Per quasi due ore di film, Michod mette in piedi un documentario dell’assurdo mescolato ad un discreto war movie: personaggi che sembrano usciti da una commedia di Mel Brooks (con le dovute proporzioni, state calmi), come il presidente Karzai di Ben Kingsley; goffi e stupidi al punto giusto da risultare perfettamente realistici (soldati… politici… stupidità… capita?). Rammarico personale, la fugace apparizione di Tilda Swinton, attrice che amo e comparsa per poco meno di 5 minuti. Peccato.
Mattatore dello spettacolo e re della scena però, è lui… Brad Pitt: brizzolato, fulminato, ma anche determinato e spassoso, il lavoro fatto su questo personaggio è davvero ammirevole; digrigna i denti, gesticola e… come corre, DIO MIO COME CORRE! Follemente auto-ironico con la sua immagine da divo perfetto, era da Bastardi senza gloria che non lo vedevo su questi livelli.

Glen, per di più, ha delle inaspettate sfaccettature drammatiche: è l’emblema dei tempi che cambiano, della modernità galoppante che soppianta il vecchio e il superato.
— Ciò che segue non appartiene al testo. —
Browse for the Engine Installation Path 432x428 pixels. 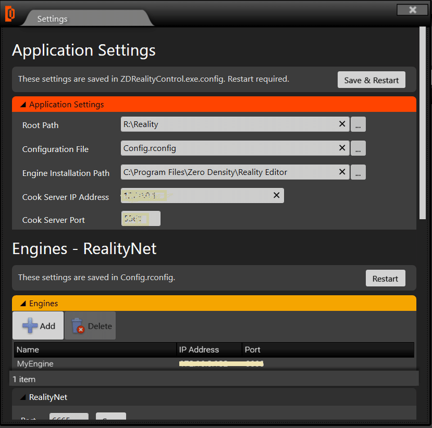point(359,173)
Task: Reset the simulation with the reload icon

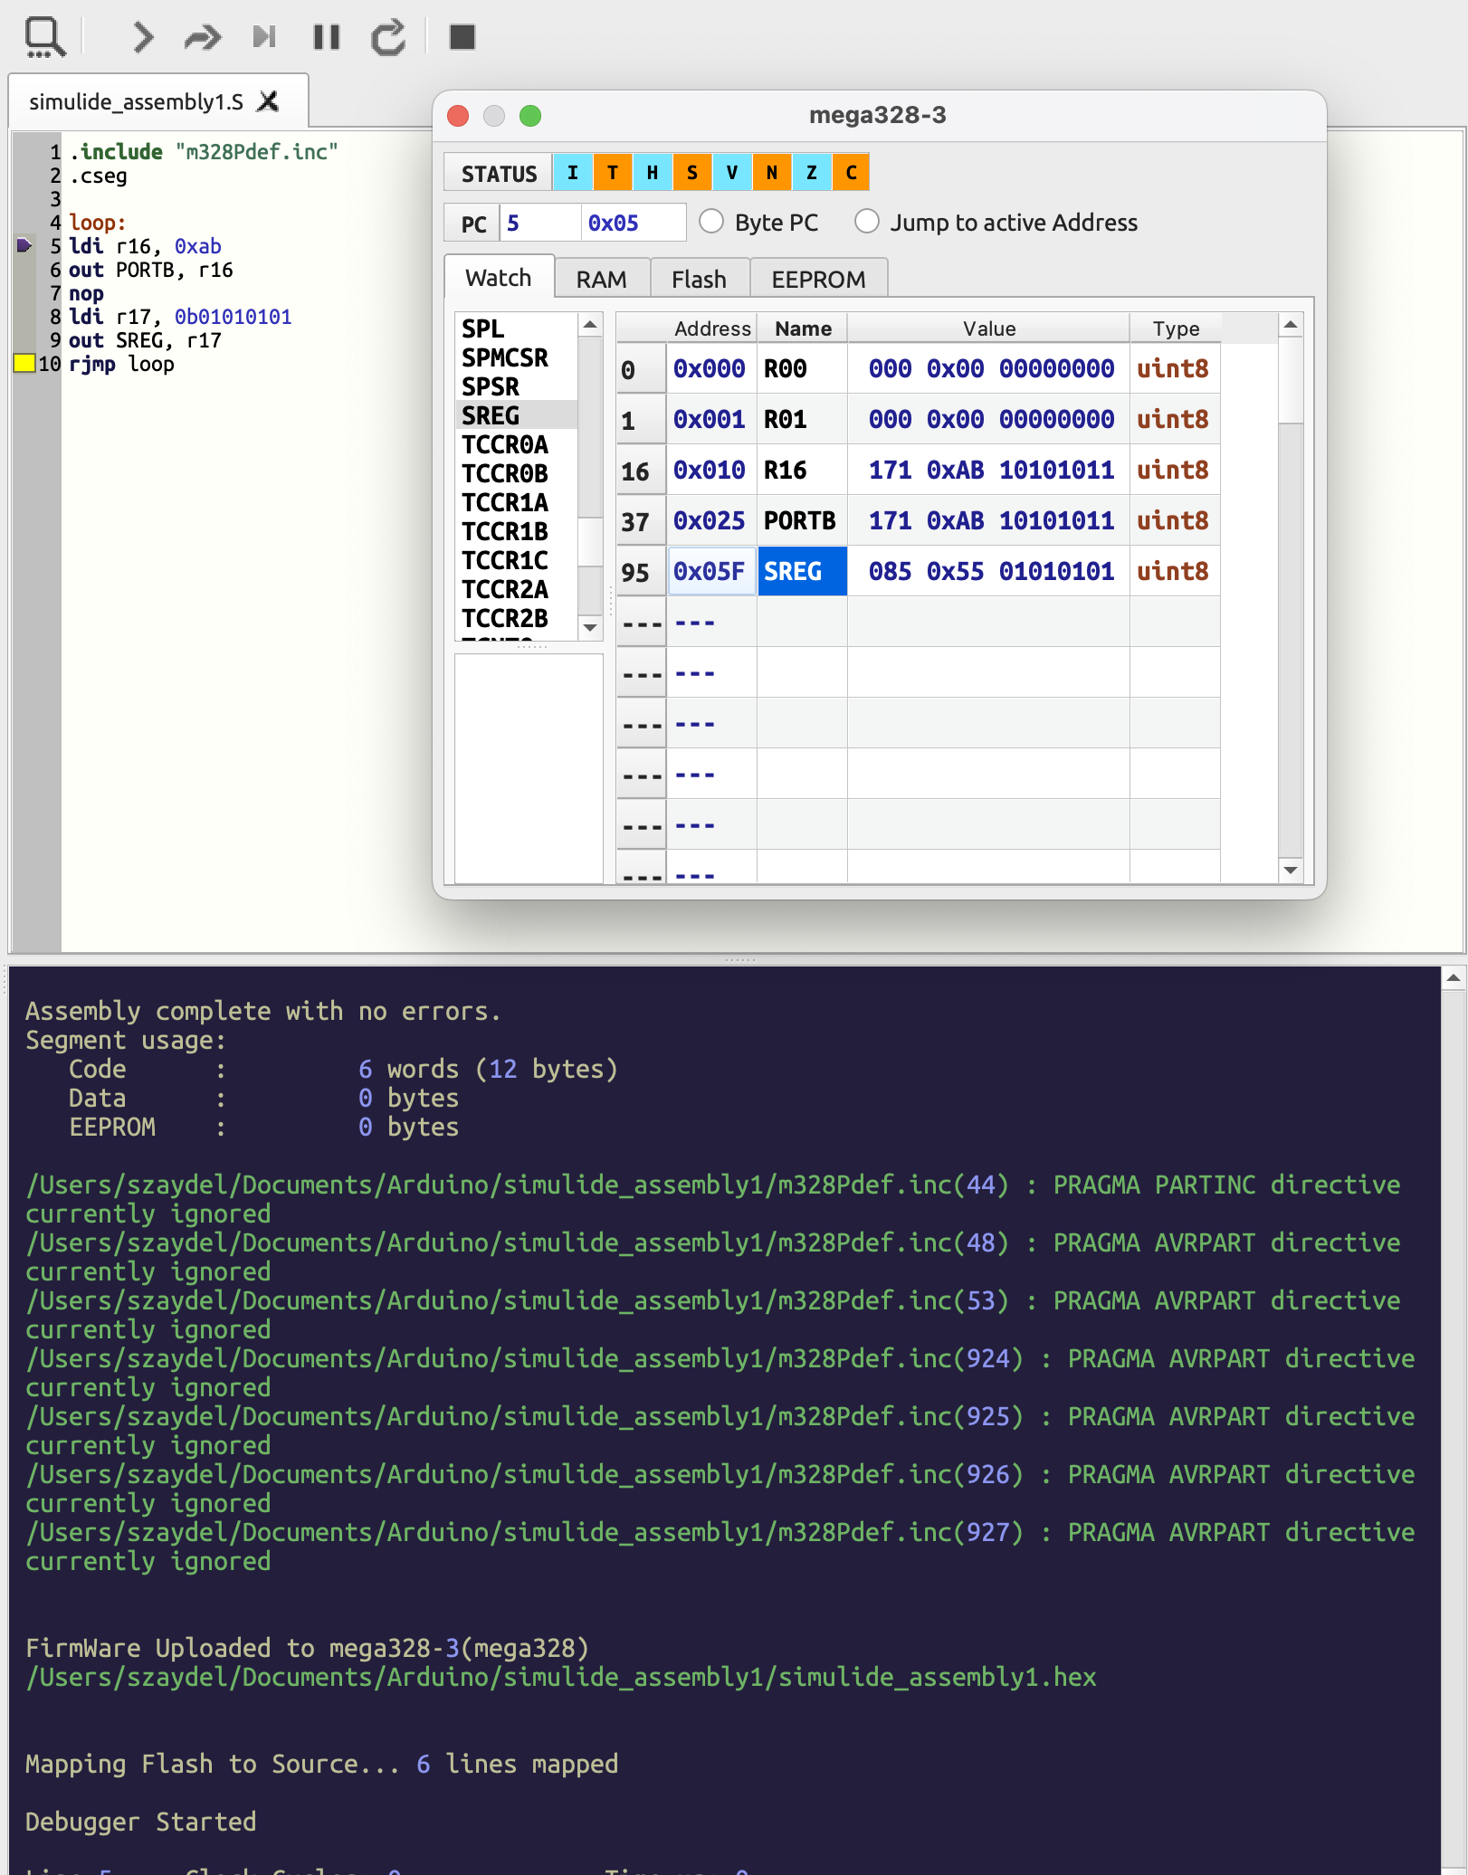Action: [388, 37]
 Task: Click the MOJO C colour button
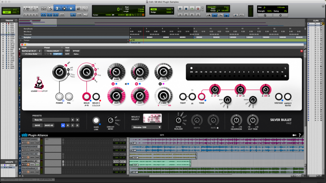tap(96, 96)
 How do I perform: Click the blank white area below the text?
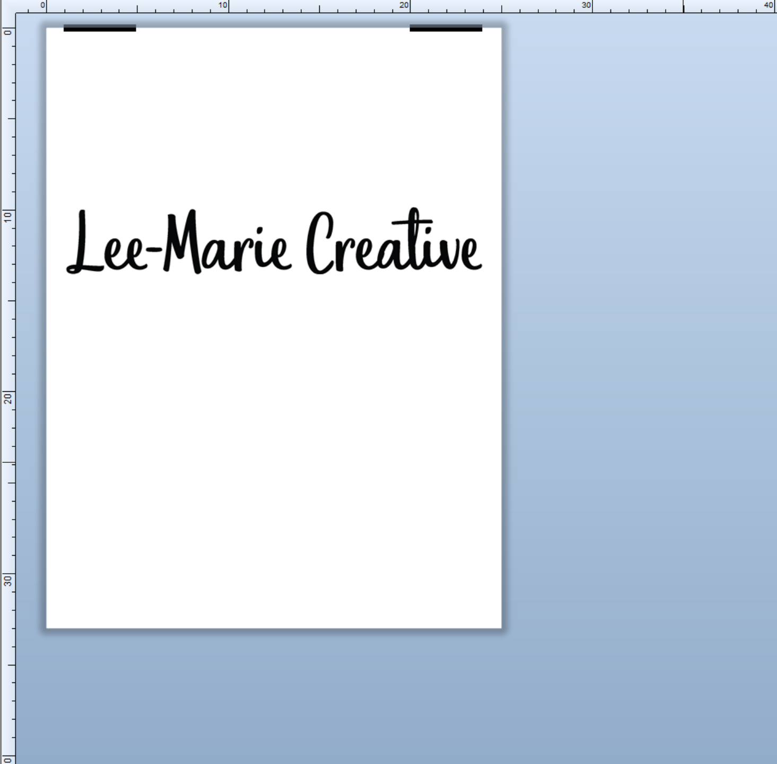(274, 451)
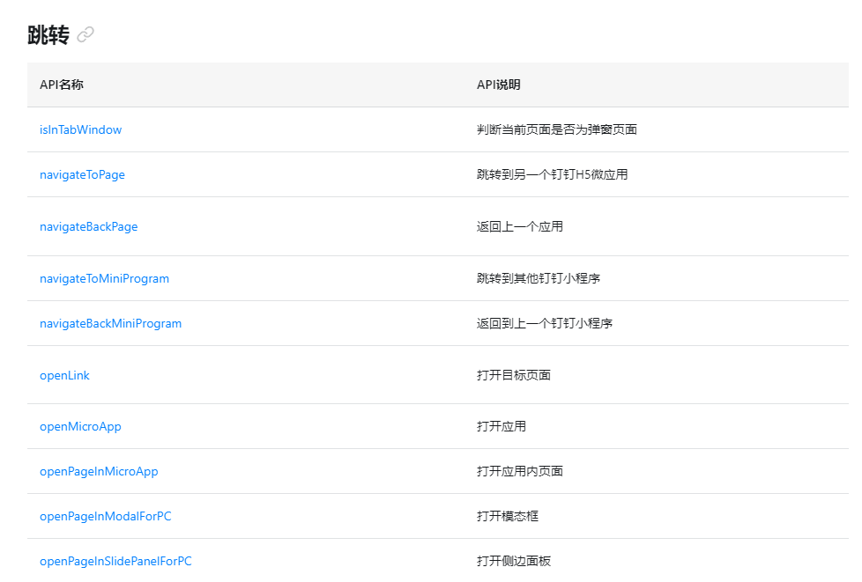The width and height of the screenshot is (862, 582).
Task: Click the API说明 column header
Action: (498, 85)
Dai DVD ai Blu-Ray, da Bush ad Obama, da Britney Spears a Lady Gaga, la guerra ora non ha più bisogno di eroi e generali valorosi, ma di soldatini disposti alla ritirata.
“E quanno se spara?!”

Dopo essersela cavata abbastanza bene con i tempi della commedia, Michod ricorda di essere un ottimo regista di scene action e nella seconda parte del film scendiamo in campo con un giovane gruppo di soldati statunitensi alle prese con i guerriglieri talebani: qui il film, anche se per (ahimè) troppo poco, alza l’asticella e mette in scena una bella sequenza di conflitto a fuoco, impreziosita da un sorprendente piano sequenza.
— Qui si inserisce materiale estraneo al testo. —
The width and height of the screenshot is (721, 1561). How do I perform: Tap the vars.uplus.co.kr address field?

War Machine non è però solo invasori, ma anche invasi: in balia degli statunitensi, i civili afghani sono visibilmente stanchi, impotenti ma in loro non traspare nemmeno la sofferenza o il dolore che possano (e dovrebbero) farci dire “Cazzo, quanto sto male per loro…”, o giù di lì. Scusate il francesismo.
Alti e bassi, di nuovo
Se dunque da una parte e in parte War Machine diverte e quando lo fa, lo fa alla grande (…*cof* scena della cena *cof*…), dall’altro graffia molto meno come satira (ritenta Netflix, sarai più fortunato), concentrandosi troppo sulla parabola discendente di Glen, rendendola (troppo) perfetta rispetto a un contorno più anonimo. Non aiuta nemmeno un’eccessiva dilatazione dei tempi, che per lo spettatore casuale, o dovrei dire, il casual Netflix-watcher è sicuramente un punto a sfavore.
Tirando le somme? War Machine è un buon prodotto. Un medio prodotto, dotato di una credibilità non da poco, affidato a un giovane e capace regista; ne esce un film non per tutti per una piattaforma accessibile a tutti.

Destinato al dimenticatoio dell’immensità del catalogo Netflix, la storia di Glen MacMahon è il frutto dei limiti di una produzione già ostacolo ad altri film (vedi il recente The Cloverfield Paradox, mannaggiavvoi!) che ha conquistato però un piccolo spazio nel mio algido cuore.
Fidatevi, fino all’ultimo fotogramma, War Machine saprà stupirvi.